> **Exercise goal**:
Lines holding the string "will" are the ones to copy from this listing.

> **The records**:
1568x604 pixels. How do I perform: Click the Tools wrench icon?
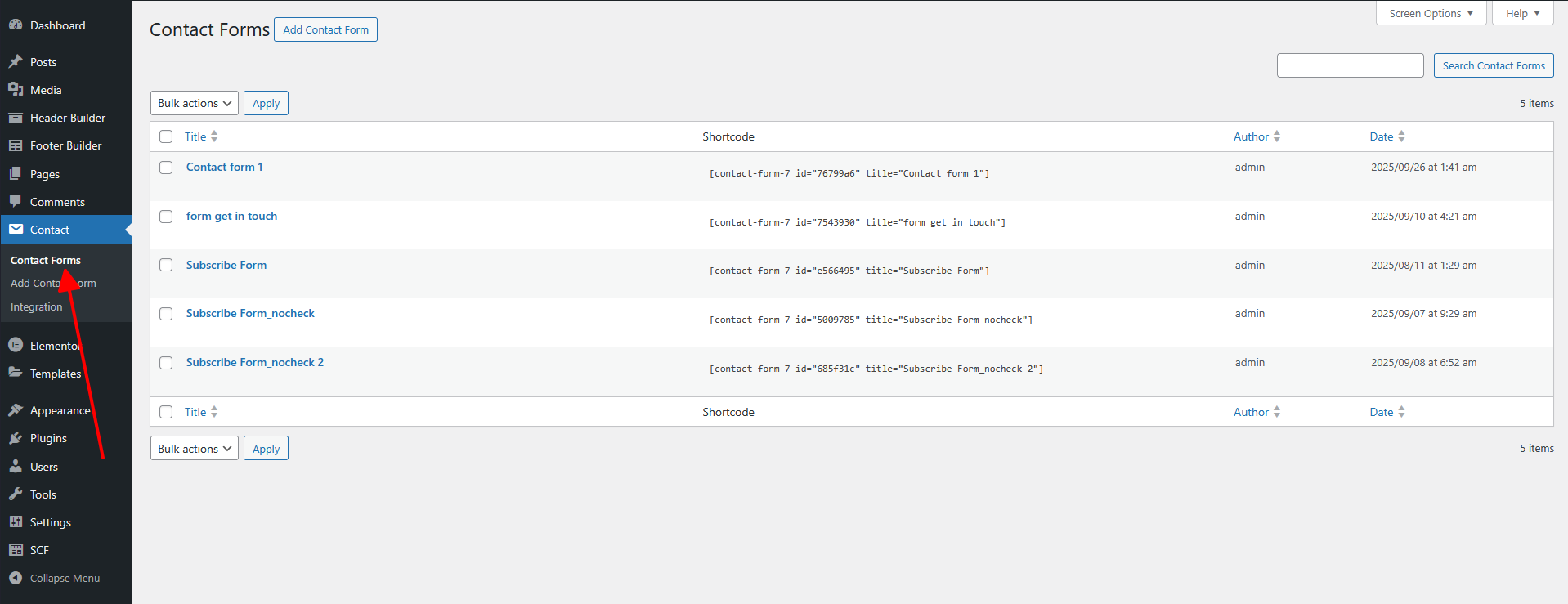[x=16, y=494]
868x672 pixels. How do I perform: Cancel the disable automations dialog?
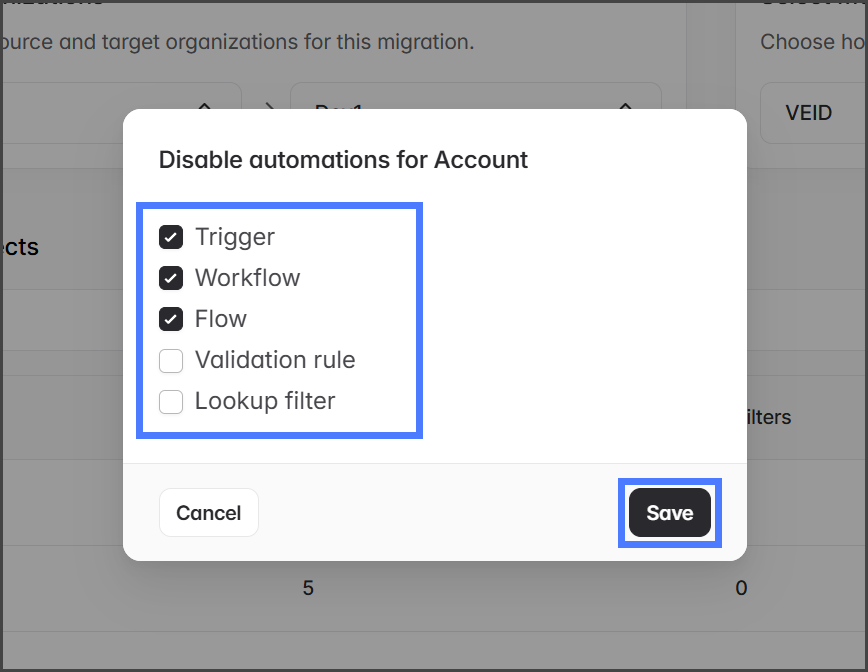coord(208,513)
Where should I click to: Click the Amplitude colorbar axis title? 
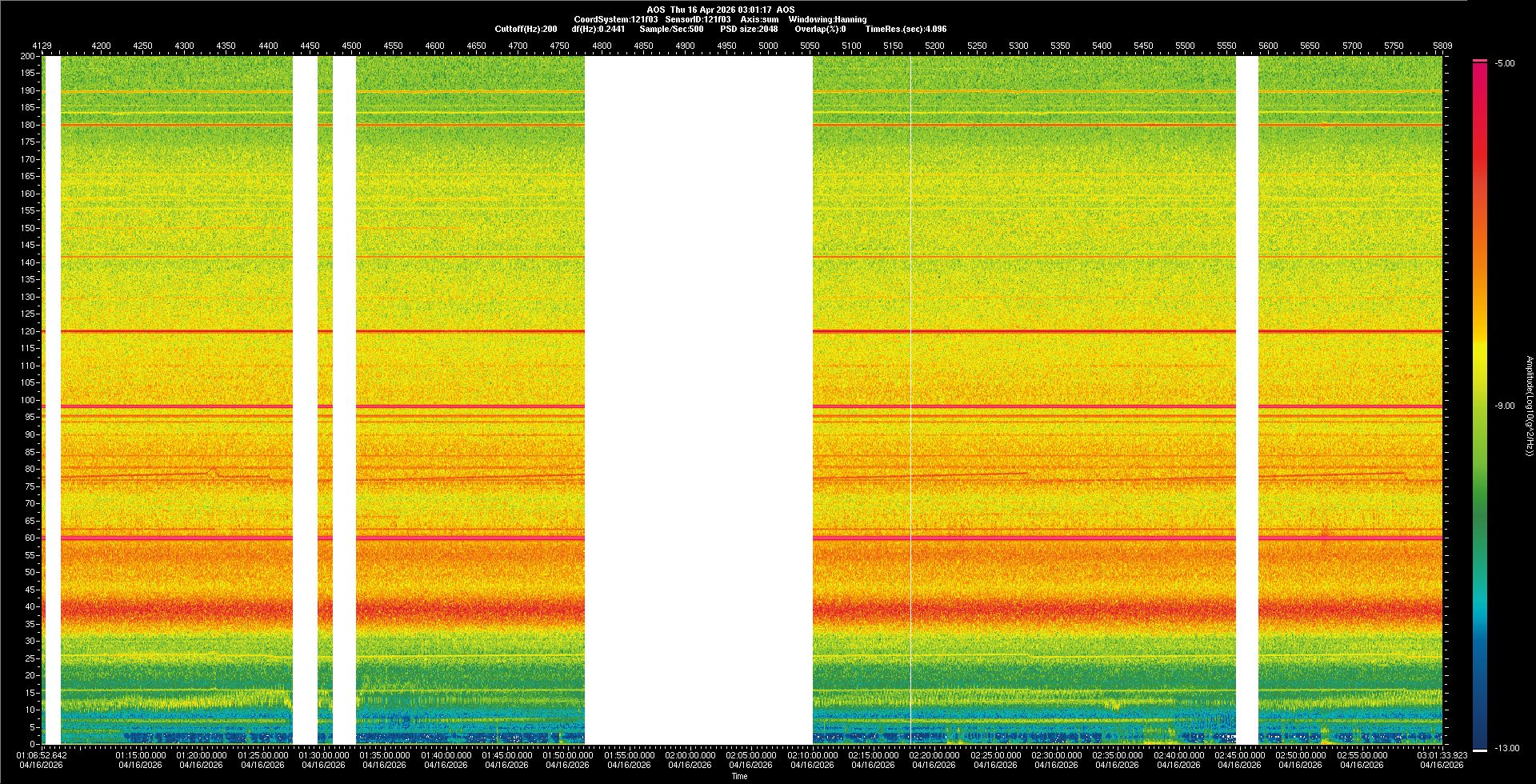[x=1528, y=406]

==

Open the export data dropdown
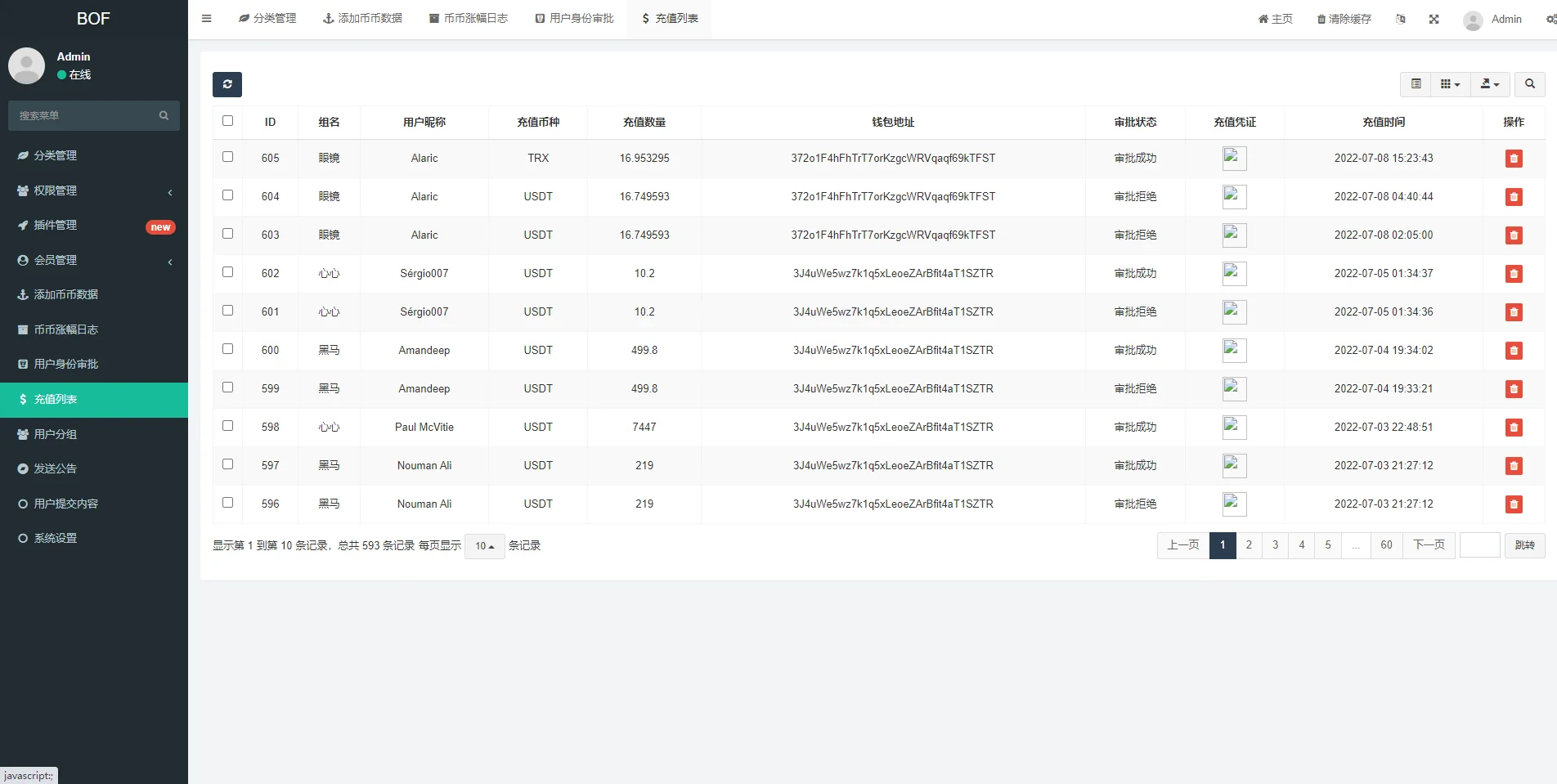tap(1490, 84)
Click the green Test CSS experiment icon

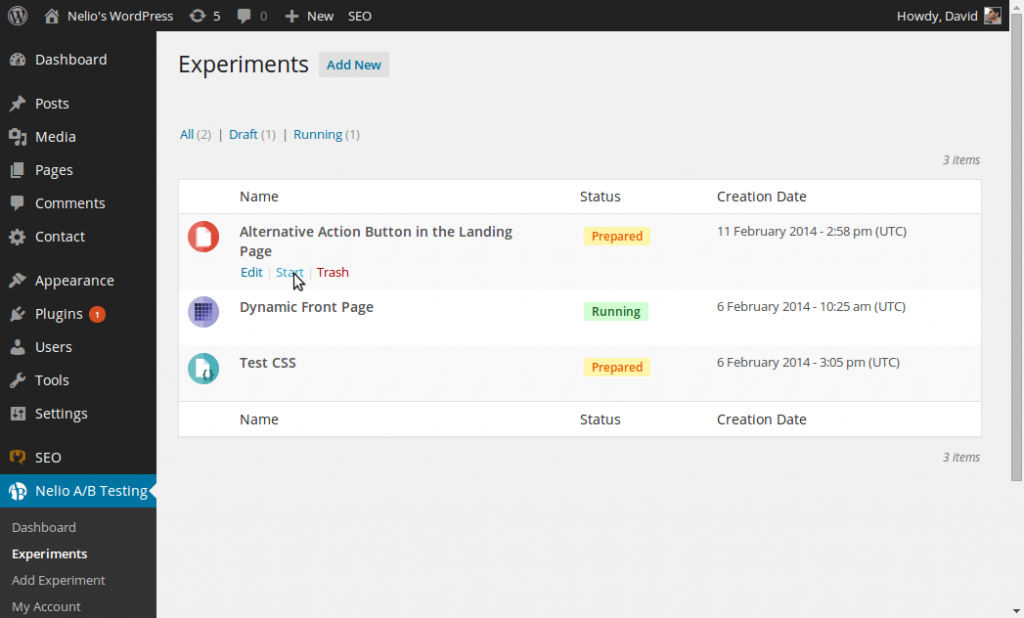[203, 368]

==

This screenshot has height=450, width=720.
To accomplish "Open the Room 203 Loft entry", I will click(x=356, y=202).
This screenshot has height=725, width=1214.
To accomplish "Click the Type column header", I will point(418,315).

> **The completed task**:
To accomplish "Open the Room 203 Loft entry", I will click(x=356, y=202).
To accomplish "Click the Type column header", I will point(418,315).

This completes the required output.